This work is organized as follows: in Section 2, we study MRBH. In Section 3, by using GBT, we calculate the deflection angle in the background of non-plasma medium. In Section 4, we analyse the graphical behaviour of deflection angle in non-plasma medium. In Section 5, we compute the deflection angle for MRBH in plasma medium, and in Section 6 we study the graphical influence of deflection angle in plasma medium. In Section 7, we calculate the bound of greybody factor for MRBH. In Section 8, we observe the graphical impact of greybody bound. The last Section 9 is devoted to the conclusion.

2. Magnetized Regular Black Hole (MRBH)

- Dataset content -
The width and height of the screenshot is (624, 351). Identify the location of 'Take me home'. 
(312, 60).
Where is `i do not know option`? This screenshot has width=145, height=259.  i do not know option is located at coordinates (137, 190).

- Task prompt -
Reproduce the stretch of the black hole paper outline from "This work is" through "Black Hole (MRBH)", word for word.

- Written response -
This work is organized as follows: in Section 2, we study MRBH. In Section 3, by using GBT, we calculate the deflection angle in the background of non-plasma medium. In Section 4, we analyse the graphical behaviour of deflection angle in non-plasma medium. In Section 5, we compute the deflection angle for MRBH in plasma medium, and in Section 6 we study the graphical influence of deflection angle in plasma medium. In Section 7, we calculate the bound of greybody factor for MRBH. In Section 8, we observe the graphical impact of greybody bound. The last Section 9 is devoted to the conclusion.

2. Magnetized Regular Black Hole (MRBH)